La herrería nace a partir de la necesidad de diversos pueblos y civilizaciones de protegerse en sus casas ante los invasores o durante los ataques. Con el paso del tiempo fue mutando hasta volverse una actividad artística. Conforme el hombre fue aprendiendo a manejar el fuego y a darle un uso junto con los metales, nació la metalurgia y con ella la herrería empieza su desarrollo.  

Fueron los Monjes Cartujos de los Alpes los que mejoraron los procedimientos de reducción de los minerales de hierro. En el siglo XIII aparecieron los primeros altos hornos y en el renacimiento surgieron numerosas forjas y herrerías.

A partir del siglo XVIII, con el nacimiento de la Revolución Industrial, el uso del hierro y su perfeccionamiento se fueron haciendo más masivos, y se fue incorporando a las construcciones. Fue con el acero con el que se obtuvo la materia prima para la elaboración de todo tipo de herrería artística y tradicional. 

La herrería se convirtió de un oficio artesanal en una industria manufacturera. Tuvo la capacidad de introducirse en todas las áreas e invadió todos los rincones del hogar para ser un objeto decorativo además de dar seguridad a las casas y construcciones.

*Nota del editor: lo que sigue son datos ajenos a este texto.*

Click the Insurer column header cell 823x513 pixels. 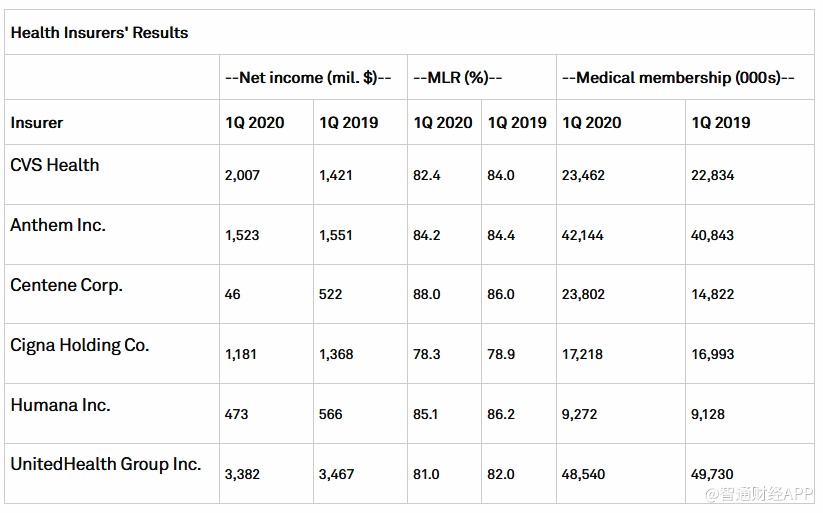37,123
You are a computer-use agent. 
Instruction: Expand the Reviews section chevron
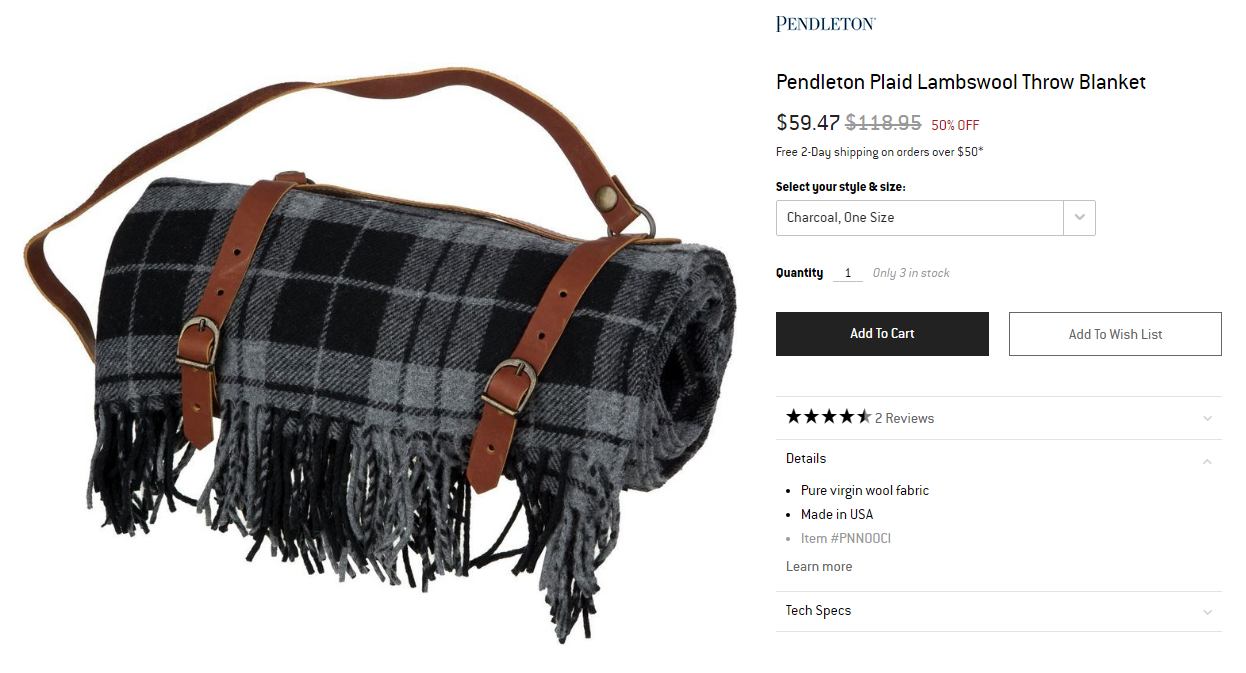pyautogui.click(x=1207, y=418)
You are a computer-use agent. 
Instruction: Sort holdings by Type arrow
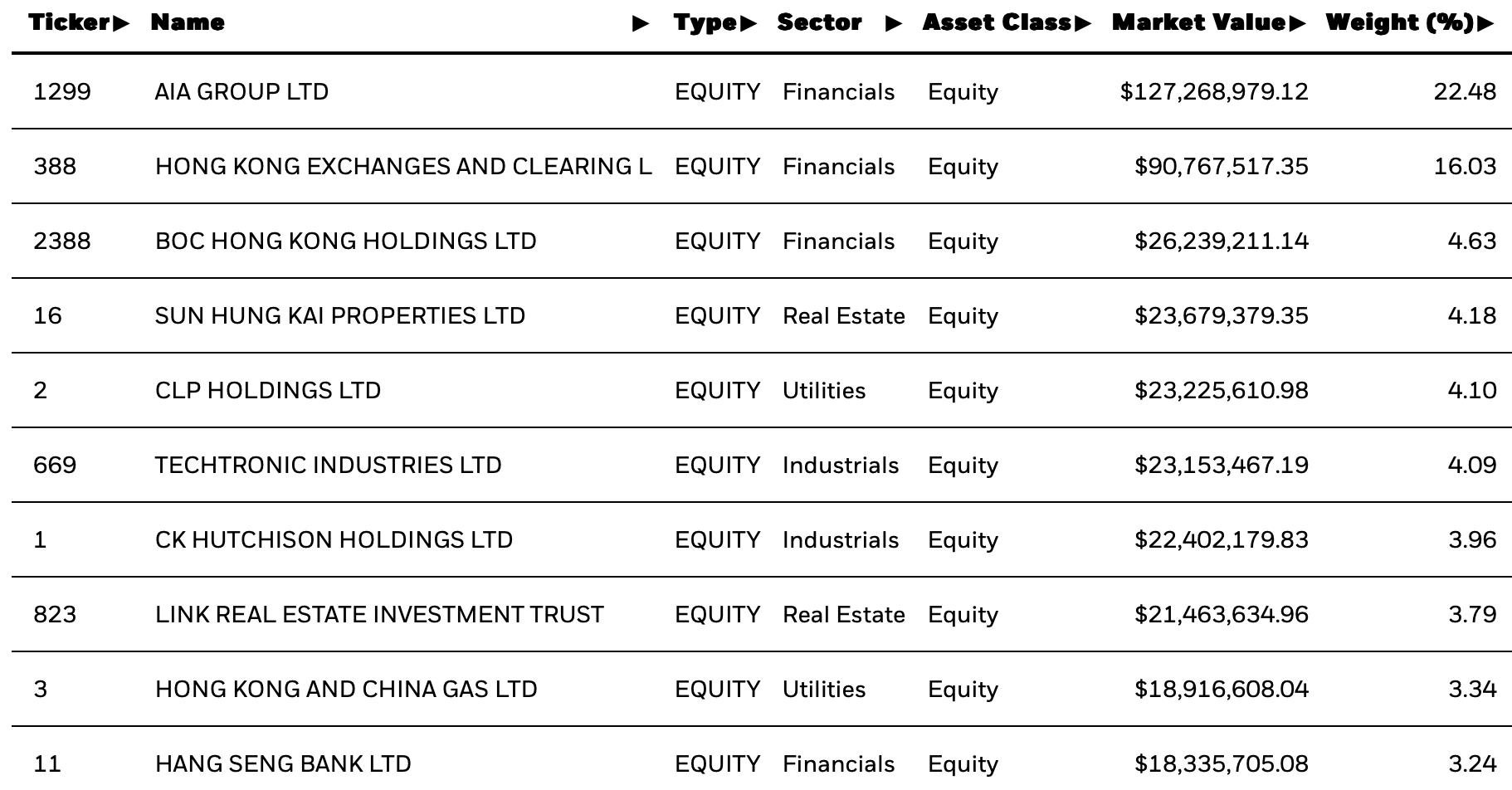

La herrería no es considerada una actividad artística, pero sinceramente está muy cerca de serlo, pues no solo se requiere de un amplio conocimiento en el manejo de las herramientas, sino de una alta sensibilidad para llevar a cabo los trabajos propios del oficio. 

Se necesita tener una mente abierta para lograr diseños innovadores para puertas, barandillas, rejas, y todo lo concerniente al trabajo de herrería, sin ser un arquitecto profesional.